When he came out of a five-year retirement to take the position in 2016 — after 29 years of teaching music and leading other marching bands, as well as an impressive professional career in funk and jazz bands in the United States and Europe, playing with legends such as Etta James, Luther Vandross, Ben E. King and Cuba Gooding Sr. — students at first were both intimidated by and doubtful of Abel.
Veronica Arriaza, 18, of Roosevelt, a senior who took up the flute only two years ago and is now the first-chair piccolo player, said the band was “very disorganized” before Abel arrived.

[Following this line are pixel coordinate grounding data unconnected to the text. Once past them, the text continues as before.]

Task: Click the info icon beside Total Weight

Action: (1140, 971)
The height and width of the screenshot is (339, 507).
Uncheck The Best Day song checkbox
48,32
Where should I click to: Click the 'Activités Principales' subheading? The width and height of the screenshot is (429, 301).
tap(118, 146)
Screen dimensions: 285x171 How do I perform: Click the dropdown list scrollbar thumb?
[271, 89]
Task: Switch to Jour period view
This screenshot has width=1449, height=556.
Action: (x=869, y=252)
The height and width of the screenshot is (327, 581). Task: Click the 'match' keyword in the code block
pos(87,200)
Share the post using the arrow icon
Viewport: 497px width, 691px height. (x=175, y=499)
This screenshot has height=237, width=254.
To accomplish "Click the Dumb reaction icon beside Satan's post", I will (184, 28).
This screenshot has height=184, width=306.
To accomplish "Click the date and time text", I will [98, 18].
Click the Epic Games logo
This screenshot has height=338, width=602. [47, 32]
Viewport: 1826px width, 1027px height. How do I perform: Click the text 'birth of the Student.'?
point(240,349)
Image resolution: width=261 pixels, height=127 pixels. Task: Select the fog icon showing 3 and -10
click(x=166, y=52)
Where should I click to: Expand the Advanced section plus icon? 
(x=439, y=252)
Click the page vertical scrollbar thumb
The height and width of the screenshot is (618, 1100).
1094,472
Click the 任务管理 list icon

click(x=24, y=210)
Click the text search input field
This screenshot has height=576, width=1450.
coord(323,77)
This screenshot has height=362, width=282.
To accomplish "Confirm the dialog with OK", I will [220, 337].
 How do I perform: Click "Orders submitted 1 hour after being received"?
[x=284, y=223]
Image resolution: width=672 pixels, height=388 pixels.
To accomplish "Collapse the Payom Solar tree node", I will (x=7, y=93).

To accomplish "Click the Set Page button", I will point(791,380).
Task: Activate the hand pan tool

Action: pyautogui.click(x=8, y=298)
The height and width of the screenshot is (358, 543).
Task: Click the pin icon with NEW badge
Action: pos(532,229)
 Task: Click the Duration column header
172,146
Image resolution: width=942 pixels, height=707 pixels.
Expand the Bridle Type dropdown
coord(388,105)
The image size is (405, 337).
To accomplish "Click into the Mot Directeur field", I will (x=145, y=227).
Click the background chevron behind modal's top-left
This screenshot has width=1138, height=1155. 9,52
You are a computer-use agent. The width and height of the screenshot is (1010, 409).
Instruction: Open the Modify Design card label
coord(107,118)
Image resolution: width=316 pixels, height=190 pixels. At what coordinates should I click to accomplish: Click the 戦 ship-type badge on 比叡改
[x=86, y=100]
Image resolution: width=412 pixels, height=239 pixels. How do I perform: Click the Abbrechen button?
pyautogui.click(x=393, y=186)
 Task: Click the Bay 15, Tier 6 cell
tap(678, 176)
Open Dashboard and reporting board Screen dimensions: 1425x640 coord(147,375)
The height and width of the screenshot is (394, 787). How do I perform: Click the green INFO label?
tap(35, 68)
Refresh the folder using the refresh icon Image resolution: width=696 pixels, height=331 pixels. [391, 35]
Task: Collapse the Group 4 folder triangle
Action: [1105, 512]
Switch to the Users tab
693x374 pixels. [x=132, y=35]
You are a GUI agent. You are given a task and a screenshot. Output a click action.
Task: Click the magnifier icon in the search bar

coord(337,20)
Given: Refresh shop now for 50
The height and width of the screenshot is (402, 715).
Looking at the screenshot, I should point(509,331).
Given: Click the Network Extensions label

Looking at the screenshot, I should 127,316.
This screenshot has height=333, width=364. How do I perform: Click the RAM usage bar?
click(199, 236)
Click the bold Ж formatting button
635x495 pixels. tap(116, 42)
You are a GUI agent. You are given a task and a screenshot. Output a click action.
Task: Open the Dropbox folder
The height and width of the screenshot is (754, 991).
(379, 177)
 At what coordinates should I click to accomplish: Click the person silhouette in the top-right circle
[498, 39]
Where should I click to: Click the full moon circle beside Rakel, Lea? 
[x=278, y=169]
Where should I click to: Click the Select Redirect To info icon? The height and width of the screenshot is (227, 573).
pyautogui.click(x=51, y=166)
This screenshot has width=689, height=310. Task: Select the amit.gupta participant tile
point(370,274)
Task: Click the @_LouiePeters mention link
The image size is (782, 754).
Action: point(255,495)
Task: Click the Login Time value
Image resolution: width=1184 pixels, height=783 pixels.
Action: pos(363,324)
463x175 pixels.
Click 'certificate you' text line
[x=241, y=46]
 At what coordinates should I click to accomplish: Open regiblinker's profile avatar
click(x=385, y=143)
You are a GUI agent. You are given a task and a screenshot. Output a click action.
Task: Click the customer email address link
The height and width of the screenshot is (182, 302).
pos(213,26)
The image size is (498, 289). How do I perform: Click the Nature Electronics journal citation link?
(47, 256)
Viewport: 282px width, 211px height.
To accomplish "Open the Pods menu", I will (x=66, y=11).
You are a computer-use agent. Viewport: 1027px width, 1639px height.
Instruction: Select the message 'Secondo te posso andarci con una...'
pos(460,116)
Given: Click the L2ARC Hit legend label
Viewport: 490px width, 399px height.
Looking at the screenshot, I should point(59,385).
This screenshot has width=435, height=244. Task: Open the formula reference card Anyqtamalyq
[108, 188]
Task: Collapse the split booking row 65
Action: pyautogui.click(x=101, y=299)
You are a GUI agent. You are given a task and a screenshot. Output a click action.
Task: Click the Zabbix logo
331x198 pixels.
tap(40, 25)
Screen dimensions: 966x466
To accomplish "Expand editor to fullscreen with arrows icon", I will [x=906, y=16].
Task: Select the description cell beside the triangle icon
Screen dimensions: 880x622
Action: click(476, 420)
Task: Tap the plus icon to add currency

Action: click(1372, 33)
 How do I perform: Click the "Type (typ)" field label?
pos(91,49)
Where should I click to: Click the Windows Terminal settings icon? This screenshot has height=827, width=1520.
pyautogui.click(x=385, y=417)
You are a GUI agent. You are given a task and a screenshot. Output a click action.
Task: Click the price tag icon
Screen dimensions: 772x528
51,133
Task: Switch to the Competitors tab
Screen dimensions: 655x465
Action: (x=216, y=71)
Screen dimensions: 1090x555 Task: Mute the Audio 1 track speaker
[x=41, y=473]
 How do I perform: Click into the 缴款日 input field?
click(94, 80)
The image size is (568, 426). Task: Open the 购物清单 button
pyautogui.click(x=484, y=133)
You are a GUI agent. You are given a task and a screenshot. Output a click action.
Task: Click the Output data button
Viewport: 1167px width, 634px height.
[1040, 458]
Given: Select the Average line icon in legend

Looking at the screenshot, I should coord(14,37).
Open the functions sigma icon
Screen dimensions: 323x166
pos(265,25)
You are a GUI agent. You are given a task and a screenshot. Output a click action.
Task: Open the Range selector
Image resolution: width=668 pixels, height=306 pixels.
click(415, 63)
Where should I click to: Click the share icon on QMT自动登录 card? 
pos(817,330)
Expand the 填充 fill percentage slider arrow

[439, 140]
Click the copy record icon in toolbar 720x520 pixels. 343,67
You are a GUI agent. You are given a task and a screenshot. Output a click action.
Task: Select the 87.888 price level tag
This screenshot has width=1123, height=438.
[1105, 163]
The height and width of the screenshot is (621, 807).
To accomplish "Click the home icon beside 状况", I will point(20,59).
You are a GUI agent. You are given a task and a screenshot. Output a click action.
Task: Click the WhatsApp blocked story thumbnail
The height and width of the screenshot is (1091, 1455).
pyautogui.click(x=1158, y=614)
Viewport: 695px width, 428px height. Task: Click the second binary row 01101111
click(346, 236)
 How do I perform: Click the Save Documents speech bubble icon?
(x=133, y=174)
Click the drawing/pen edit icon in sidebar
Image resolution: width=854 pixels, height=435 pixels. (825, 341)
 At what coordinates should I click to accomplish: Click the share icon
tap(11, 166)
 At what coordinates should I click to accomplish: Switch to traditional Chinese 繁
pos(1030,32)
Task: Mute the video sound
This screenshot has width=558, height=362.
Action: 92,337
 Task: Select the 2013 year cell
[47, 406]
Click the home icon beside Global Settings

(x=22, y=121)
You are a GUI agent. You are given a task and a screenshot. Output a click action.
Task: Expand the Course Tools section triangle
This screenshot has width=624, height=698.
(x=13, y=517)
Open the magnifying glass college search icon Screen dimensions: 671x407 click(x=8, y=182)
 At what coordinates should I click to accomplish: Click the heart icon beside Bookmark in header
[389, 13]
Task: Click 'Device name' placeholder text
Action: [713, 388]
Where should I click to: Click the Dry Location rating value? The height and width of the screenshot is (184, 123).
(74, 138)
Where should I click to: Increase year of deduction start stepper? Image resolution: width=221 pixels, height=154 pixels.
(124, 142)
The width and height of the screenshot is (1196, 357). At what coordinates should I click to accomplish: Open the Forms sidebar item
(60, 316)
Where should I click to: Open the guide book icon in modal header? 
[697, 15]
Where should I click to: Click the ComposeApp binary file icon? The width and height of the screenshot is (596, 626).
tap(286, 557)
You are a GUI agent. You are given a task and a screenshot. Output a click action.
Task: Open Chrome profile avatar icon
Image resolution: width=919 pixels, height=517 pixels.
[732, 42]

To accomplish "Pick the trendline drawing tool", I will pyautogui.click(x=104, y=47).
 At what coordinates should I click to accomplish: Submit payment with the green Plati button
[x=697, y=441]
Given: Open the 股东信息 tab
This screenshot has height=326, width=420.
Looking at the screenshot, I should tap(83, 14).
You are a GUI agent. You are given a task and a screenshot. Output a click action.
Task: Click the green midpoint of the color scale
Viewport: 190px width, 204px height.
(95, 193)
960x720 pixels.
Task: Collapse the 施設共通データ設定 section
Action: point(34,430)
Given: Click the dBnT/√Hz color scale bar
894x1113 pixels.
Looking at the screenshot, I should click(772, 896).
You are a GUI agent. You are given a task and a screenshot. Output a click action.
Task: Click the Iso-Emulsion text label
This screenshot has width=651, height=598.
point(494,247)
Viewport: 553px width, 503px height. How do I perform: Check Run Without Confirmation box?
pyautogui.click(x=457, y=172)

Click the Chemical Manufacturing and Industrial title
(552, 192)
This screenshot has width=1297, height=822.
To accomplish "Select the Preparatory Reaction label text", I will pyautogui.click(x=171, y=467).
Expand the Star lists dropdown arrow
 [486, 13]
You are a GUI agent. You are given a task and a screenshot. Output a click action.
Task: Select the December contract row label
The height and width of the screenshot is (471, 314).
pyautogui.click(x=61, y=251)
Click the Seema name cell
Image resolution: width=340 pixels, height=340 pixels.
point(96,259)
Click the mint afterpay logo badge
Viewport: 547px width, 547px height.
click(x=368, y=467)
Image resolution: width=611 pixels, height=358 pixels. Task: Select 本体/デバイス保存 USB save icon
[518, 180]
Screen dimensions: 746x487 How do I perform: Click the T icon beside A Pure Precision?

It had about 35 to 40 players at the time and didn’t perform at school sporting events.
When Abel showed the group a video of his previous work at Uniondale High School, where the marching band was known for its high-energy performances, she thought, “That’s not going to happen here,” she said.
“Then I started to see his passion to teach,” Arriaza said. “I noticed he was pretty serious about it.”
Now double in size, the band is expected to grow to more than 110 members next year with an influx of freshman players. Principal Brodrick Spencer said the district is considering how it will expand the band room and possibly add another band period to meet demand. This comes only four years after the school reopened following a $66.9 million renovation.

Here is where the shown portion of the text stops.